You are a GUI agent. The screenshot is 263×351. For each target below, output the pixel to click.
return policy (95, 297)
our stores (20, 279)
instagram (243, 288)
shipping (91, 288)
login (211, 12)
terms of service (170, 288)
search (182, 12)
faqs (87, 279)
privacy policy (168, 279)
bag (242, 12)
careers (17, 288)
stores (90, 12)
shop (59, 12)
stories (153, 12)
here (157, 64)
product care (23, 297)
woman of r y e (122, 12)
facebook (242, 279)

**What you need to do**
Give the listing above as a JSON array of strings, one string per line and no strings for blank lines.

**Right answer**
[
  "You are a GUI agent. The screenshot is 263×351. For each target below, output the pixel to click.",
  "return policy (95, 297)",
  "our stores (20, 279)",
  "instagram (243, 288)",
  "shipping (91, 288)",
  "login (211, 12)",
  "terms of service (170, 288)",
  "search (182, 12)",
  "faqs (87, 279)",
  "privacy policy (168, 279)",
  "bag (242, 12)",
  "careers (17, 288)",
  "stores (90, 12)",
  "shop (59, 12)",
  "stories (153, 12)",
  "here (157, 64)",
  "product care (23, 297)",
  "woman of r y e (122, 12)",
  "facebook (242, 279)"
]